As soon as the xMatters network monitoring tools detected unreliable connectivity, the Client Assistance and Operations teams initiated the internal Severity-1 process. The incident response teams began simultaneously investigating the underlying cause and working to restore services for clients. The teams launched the failover procedures, and failed over the impacted clients to an alternate data center. Once this was completed, all services were restored and functioning as expected.

What are we doing to prevent it from happening again?

The Operations team is currently still investigating why several systems failed in short order, and is performing preventative software and firmware patching based on the observed behaviors.

Timeline:

2018-02-26 05:52 - xMatters monitoring tools alert the Client Assistance team to an issue with On-Demand services in the European region

2018-02-26 06:00 - Internal Severity-1 process initiated

2018-02-26 06:40 - Integration Builder issues detected for some EU customers

2018-02-26 07:04 - Bulletin posted to xMatters status page: http://status.xmatters.com/incidents/ftmng8h9j6h3

2018-02-26 07:37 - Notification delays detected for some EU customers.

2018-02-26 07:37 - Failover process initiated for some customers.

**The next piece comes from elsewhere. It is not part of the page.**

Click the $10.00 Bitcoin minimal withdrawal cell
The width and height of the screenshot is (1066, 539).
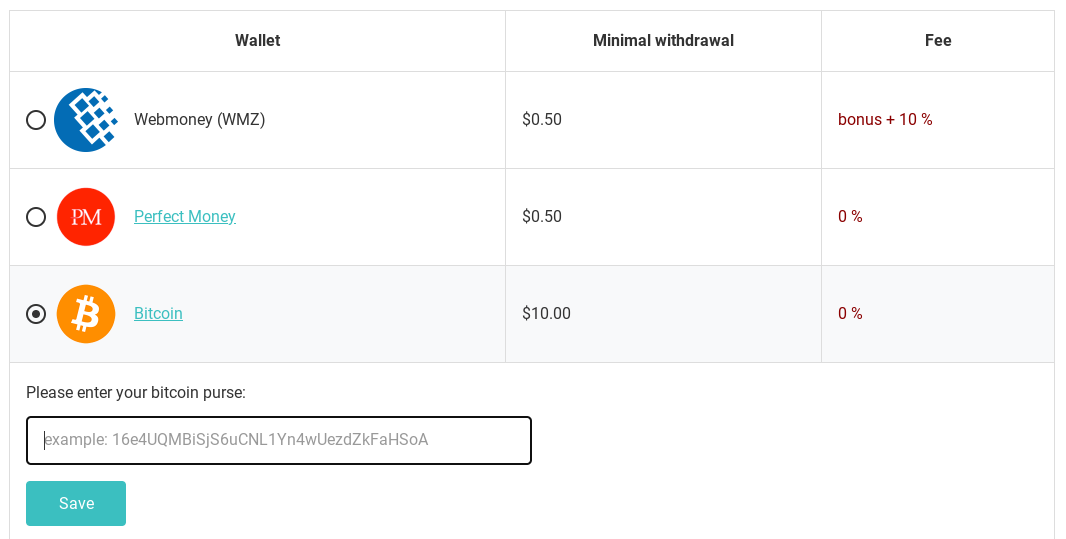(x=664, y=314)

2018-02-26 08:05 - Solution is implemented

2018-02-26 08:20 - Services are confirmed restored   If you have any questions, please visit http://support.xmatters.com

Posted Mar 02, 2018 - 15:21 PST

Resolved
The issue has been addressed, and all services have been restored. Thank you for your patience while we addressed this matter.
Posted Feb 26, 2018 - 08:20 PST
Monitoring
The xMatters Incident Response team has deployed a fix for the issue. We are currently monitoring the situation to ensure the implementation is stable and that all services are restored.
Posted Feb 26, 2018 - 08:05 PST
Update
The xMatters Incident Response team has identified the source of the issue and is working on a fix, some customers may be experiencing delayed notifications as well as Integration Builder issues. We will update once a solution has been identified and implemented.
Posted Feb 26, 2018 - 07:37 PST
Identified
The xMatters Incident Response team has identified the source of the issue and is working on a fix. We will update once a solution has been identified and implemented.
Posted Feb 26, 2018 - 07:05 PST
Investigating
The xMatters monitoring tools have identified a potential issue with our Integration Builder service for some clients located in Europe. We are currently investigating the issue, and will update as information becomes available.
Posted Feb 26, 2018 - 07:04 PST
This incident affected: Europe, Middle East, and Africa (Web Interface, Email Notifications, SMS Notifications, Voice Notifications, Conferencing, Integration Platform, API, Mobile App).